---------- SOURCE RECORDS ----------

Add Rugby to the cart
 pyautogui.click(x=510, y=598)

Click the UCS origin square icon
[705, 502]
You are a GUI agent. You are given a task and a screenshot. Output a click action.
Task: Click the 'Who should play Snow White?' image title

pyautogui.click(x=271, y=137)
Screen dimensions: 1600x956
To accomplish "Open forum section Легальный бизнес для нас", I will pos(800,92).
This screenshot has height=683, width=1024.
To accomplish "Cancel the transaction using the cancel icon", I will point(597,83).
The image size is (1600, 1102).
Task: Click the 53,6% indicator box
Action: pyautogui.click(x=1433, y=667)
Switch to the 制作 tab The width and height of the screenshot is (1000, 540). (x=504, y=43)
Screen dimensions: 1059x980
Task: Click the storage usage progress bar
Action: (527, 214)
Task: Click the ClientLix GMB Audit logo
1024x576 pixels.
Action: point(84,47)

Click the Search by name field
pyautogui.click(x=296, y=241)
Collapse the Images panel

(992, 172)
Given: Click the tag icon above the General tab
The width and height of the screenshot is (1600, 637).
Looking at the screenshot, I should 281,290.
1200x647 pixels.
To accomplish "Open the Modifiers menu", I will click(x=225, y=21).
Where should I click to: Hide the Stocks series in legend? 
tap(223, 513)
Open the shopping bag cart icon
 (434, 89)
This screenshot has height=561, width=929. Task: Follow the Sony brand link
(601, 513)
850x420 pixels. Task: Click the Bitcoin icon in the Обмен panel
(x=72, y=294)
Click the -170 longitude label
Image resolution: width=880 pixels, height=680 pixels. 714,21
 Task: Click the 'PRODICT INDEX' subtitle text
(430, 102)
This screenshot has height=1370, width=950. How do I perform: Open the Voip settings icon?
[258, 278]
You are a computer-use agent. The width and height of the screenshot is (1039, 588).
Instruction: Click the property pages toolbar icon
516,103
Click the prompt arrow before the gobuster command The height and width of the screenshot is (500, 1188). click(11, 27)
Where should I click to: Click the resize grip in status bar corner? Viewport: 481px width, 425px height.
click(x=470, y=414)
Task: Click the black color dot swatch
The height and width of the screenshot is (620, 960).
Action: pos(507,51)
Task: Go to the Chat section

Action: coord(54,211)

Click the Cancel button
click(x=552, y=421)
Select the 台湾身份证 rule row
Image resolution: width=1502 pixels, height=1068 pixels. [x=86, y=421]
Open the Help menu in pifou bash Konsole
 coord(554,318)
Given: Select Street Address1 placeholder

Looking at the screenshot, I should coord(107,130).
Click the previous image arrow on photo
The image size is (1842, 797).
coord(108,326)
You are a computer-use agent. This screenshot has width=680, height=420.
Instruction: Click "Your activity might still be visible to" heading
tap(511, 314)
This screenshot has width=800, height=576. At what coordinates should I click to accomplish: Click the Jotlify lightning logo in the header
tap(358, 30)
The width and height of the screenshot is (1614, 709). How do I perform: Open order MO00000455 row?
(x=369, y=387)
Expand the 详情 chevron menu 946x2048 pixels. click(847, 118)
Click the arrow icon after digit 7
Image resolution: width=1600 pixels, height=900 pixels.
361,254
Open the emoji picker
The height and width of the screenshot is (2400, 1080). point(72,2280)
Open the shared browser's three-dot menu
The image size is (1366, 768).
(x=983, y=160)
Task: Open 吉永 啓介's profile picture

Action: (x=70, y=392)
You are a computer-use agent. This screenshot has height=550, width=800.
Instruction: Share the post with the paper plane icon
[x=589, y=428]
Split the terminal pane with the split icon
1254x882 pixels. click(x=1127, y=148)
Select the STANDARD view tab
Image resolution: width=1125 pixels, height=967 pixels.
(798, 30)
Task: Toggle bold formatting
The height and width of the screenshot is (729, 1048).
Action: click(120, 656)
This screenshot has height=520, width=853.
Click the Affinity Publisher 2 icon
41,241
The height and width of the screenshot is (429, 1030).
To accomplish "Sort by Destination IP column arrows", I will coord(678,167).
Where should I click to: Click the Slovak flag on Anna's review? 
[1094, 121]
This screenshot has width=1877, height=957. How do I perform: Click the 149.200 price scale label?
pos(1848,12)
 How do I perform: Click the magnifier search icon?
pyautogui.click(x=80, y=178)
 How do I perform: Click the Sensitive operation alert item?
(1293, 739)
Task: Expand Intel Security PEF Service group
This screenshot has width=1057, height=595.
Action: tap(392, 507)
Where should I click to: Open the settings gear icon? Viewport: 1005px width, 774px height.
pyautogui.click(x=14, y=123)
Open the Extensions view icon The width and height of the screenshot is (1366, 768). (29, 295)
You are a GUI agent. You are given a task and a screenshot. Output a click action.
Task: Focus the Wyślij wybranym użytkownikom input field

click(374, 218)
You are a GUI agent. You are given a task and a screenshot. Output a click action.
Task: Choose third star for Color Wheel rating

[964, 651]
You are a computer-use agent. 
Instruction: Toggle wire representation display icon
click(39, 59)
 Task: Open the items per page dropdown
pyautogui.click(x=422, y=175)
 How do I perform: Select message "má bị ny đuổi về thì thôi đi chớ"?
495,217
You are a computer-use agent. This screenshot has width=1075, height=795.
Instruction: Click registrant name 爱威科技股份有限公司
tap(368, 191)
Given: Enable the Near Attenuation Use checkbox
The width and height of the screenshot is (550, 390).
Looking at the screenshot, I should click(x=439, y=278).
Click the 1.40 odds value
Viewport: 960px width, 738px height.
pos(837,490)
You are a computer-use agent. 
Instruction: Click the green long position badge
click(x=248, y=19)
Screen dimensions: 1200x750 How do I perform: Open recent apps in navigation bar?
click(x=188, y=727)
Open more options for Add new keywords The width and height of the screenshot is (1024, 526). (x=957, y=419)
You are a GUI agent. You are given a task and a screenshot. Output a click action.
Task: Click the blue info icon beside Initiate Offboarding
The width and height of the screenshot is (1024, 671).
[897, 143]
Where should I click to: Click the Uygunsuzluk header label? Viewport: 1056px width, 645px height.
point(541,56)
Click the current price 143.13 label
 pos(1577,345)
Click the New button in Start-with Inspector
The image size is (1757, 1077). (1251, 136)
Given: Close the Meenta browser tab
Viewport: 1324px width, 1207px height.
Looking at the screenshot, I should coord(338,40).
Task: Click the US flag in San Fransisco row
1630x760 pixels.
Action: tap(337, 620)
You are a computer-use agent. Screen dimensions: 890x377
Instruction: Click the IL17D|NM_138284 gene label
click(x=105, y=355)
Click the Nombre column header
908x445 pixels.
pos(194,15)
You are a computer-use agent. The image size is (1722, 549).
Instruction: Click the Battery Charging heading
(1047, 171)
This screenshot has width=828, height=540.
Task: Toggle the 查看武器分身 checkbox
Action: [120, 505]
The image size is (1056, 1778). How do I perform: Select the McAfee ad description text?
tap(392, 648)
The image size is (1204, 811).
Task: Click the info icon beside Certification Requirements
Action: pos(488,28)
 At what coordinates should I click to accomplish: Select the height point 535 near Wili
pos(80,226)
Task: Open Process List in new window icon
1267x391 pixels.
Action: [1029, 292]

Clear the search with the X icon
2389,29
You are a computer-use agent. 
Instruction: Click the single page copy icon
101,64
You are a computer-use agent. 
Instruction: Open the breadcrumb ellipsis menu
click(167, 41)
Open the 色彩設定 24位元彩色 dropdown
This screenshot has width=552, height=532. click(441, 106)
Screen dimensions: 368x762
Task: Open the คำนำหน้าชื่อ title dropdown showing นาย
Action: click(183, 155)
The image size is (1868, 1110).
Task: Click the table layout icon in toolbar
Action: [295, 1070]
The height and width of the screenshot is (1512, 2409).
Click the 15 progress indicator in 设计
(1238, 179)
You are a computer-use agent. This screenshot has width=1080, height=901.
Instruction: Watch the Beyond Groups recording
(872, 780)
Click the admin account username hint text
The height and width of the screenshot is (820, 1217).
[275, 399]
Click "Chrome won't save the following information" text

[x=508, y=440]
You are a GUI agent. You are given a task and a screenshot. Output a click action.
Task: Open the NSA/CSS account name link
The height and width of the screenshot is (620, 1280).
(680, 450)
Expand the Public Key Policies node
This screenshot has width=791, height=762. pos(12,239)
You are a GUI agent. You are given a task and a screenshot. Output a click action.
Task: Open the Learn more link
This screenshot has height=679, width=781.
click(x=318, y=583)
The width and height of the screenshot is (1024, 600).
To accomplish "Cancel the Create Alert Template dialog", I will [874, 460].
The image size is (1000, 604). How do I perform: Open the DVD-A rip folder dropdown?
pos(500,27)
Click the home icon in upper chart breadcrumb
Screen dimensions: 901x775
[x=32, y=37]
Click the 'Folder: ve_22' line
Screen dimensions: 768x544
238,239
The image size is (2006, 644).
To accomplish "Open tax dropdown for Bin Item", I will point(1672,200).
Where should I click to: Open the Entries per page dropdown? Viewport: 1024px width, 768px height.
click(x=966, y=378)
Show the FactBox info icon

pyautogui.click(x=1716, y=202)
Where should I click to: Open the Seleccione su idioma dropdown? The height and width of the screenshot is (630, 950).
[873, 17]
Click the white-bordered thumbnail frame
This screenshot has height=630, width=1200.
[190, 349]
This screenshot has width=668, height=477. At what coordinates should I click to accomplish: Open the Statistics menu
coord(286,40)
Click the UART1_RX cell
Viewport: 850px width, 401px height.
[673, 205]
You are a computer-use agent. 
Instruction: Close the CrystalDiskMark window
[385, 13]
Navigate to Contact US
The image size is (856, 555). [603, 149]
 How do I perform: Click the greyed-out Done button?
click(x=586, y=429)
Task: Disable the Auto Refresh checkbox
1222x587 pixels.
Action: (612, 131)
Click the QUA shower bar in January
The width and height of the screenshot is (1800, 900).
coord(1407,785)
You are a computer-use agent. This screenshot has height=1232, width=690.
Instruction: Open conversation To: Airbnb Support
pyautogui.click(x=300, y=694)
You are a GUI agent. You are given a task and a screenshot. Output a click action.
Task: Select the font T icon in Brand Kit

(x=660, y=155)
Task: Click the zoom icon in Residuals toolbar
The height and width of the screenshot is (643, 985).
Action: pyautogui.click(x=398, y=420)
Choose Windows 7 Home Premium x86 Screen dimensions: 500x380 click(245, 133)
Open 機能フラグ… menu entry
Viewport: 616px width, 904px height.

----------

WORK INSTRUCTION: Retype exactly the lines above, from the one with "has height=550, width=800." through the one with "Open the Extensions", inclusive.

EXERCISE RESPONSE:
You are a computer-use agent. This screenshot has height=550, width=800.
Instruction: Share the post with the paper plane icon
[x=589, y=428]
Split the terminal pane with the split icon
1254x882 pixels. click(x=1127, y=148)
Select the STANDARD view tab
Image resolution: width=1125 pixels, height=967 pixels.
(798, 30)
Task: Toggle bold formatting
The height and width of the screenshot is (729, 1048).
Action: click(120, 656)
This screenshot has height=520, width=853.
Click the Affinity Publisher 2 icon
41,241
The height and width of the screenshot is (429, 1030).
To accomplish "Sort by Destination IP column arrows", I will coord(678,167).
Where should I click to: Click the Slovak flag on Anna's review? 
[1094, 121]
This screenshot has width=1877, height=957. How do I perform: Click the 149.200 price scale label?
pos(1848,12)
 How do I perform: Click the magnifier search icon?
pyautogui.click(x=80, y=178)
 How do I perform: Click the Sensitive operation alert item?
(1293, 739)
Task: Expand Intel Security PEF Service group
This screenshot has width=1057, height=595.
Action: tap(392, 507)
Where should I click to: Open the settings gear icon? Viewport: 1005px width, 774px height.
pyautogui.click(x=14, y=123)
Open the Extensions view icon The width and height of the screenshot is (1366, 768). (29, 295)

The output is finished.